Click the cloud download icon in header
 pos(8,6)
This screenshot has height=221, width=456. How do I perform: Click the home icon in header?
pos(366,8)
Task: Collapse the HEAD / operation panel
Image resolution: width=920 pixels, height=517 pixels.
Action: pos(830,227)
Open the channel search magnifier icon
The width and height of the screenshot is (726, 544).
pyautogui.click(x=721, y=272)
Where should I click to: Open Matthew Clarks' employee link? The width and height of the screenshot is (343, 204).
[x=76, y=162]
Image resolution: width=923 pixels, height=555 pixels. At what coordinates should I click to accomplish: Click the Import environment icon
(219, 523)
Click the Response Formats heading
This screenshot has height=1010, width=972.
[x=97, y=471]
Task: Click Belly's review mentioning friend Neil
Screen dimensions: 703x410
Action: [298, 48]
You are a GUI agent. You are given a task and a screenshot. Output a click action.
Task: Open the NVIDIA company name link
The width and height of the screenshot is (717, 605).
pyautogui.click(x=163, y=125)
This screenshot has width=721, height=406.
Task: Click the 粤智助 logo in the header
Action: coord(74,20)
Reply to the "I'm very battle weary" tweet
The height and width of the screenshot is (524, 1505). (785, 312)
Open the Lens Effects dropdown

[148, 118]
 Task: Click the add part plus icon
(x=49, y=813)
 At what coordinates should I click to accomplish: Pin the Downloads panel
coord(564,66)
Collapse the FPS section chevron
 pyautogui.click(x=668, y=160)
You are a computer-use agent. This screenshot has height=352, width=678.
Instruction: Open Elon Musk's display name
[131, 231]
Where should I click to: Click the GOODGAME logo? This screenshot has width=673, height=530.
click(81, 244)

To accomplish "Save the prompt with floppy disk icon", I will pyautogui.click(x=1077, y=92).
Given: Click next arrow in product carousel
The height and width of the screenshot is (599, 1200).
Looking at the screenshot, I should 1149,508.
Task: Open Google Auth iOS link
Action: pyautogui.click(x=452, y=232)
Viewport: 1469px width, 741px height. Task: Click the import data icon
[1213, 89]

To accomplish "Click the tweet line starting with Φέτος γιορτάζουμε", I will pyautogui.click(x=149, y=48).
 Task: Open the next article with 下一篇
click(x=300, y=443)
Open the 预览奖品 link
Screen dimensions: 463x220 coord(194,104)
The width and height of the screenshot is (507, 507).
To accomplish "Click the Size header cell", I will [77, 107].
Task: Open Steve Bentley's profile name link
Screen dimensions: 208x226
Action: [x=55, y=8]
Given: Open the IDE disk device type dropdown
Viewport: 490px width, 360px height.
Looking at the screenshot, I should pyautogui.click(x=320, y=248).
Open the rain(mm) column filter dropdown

==*==

*Directions:* Having gone through the data above, repeat it exactly.

*Result of the task:*
Click the cloud download icon in header
 pos(8,6)
This screenshot has height=221, width=456. How do I perform: Click the home icon in header?
pos(366,8)
Task: Collapse the HEAD / operation panel
Image resolution: width=920 pixels, height=517 pixels.
Action: pos(830,227)
Open the channel search magnifier icon
The width and height of the screenshot is (726, 544).
pyautogui.click(x=721, y=272)
Where should I click to: Open Matthew Clarks' employee link? The width and height of the screenshot is (343, 204).
[x=76, y=162]
Image resolution: width=923 pixels, height=555 pixels. At what coordinates should I click to accomplish: Click the Import environment icon
(219, 523)
Click the Response Formats heading
This screenshot has height=1010, width=972.
[x=97, y=471]
Task: Click Belly's review mentioning friend Neil
Screen dimensions: 703x410
Action: [298, 48]
You are a GUI agent. You are given a task and a screenshot. Output a click action.
Task: Open the NVIDIA company name link
The width and height of the screenshot is (717, 605).
pyautogui.click(x=163, y=125)
This screenshot has width=721, height=406.
Task: Click the 粤智助 logo in the header
Action: coord(74,20)
Reply to the "I'm very battle weary" tweet
The height and width of the screenshot is (524, 1505). (785, 312)
Open the Lens Effects dropdown

[148, 118]
 Task: Click the add part plus icon
(x=49, y=813)
 At what coordinates should I click to accomplish: Pin the Downloads panel
coord(564,66)
Collapse the FPS section chevron
 pyautogui.click(x=668, y=160)
You are a computer-use agent. This screenshot has height=352, width=678.
Instruction: Open Elon Musk's display name
[131, 231]
Where should I click to: Click the GOODGAME logo? This screenshot has width=673, height=530.
click(81, 244)

To accomplish "Save the prompt with floppy disk icon", I will pyautogui.click(x=1077, y=92).
Given: Click next arrow in product carousel
The height and width of the screenshot is (599, 1200).
Looking at the screenshot, I should 1149,508.
Task: Open Google Auth iOS link
Action: pyautogui.click(x=452, y=232)
Viewport: 1469px width, 741px height. Task: Click the import data icon
[1213, 89]

To accomplish "Click the tweet line starting with Φέτος γιορτάζουμε", I will pyautogui.click(x=149, y=48).
 Task: Open the next article with 下一篇
click(x=300, y=443)
Open the 预览奖品 link
Screen dimensions: 463x220 coord(194,104)
The width and height of the screenshot is (507, 507).
To accomplish "Click the Size header cell", I will [77, 107].
Task: Open Steve Bentley's profile name link
Screen dimensions: 208x226
Action: [x=55, y=8]
Given: Open the IDE disk device type dropdown
Viewport: 490px width, 360px height.
Looking at the screenshot, I should pyautogui.click(x=320, y=248).
Open the rain(mm) column filter dropdown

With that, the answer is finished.